Given records START

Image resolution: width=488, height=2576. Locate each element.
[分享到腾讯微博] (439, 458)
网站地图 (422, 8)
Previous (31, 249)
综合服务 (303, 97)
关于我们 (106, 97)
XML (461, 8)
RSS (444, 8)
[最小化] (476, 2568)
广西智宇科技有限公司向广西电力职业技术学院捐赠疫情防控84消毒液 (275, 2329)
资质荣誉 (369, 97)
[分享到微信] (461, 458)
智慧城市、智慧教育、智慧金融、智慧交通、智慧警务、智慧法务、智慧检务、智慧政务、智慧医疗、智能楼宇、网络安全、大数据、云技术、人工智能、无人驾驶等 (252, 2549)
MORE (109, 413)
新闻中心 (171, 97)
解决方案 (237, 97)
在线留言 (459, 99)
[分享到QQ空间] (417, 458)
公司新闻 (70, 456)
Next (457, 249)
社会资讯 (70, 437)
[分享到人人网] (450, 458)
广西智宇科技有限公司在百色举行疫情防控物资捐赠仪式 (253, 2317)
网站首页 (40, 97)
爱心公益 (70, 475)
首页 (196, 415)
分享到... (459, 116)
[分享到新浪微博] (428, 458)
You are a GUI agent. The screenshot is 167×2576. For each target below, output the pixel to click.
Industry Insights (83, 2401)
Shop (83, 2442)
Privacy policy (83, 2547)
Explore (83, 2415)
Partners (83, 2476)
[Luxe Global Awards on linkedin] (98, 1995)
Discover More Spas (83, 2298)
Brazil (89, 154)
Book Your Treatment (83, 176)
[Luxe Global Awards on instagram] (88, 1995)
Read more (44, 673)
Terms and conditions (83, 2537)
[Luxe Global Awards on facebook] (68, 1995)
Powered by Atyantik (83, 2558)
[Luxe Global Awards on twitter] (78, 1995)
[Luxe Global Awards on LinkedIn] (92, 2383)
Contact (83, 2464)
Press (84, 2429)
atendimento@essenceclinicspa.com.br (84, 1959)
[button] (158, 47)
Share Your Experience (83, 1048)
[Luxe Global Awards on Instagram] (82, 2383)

Given records END

* Exercise objective *
Starting at the line above that contains "[Luxe Global Awards on linkedin] (98, 1995)", repeat each line exactly up to and including the line that contains "Powered by Atyantik (83, 2558)", and stop there.

* Task response *
[Luxe Global Awards on linkedin] (98, 1995)
Discover More Spas (83, 2298)
Brazil (89, 154)
Book Your Treatment (83, 176)
[Luxe Global Awards on instagram] (88, 1995)
Read more (44, 673)
Terms and conditions (83, 2537)
[Luxe Global Awards on facebook] (68, 1995)
Powered by Atyantik (83, 2558)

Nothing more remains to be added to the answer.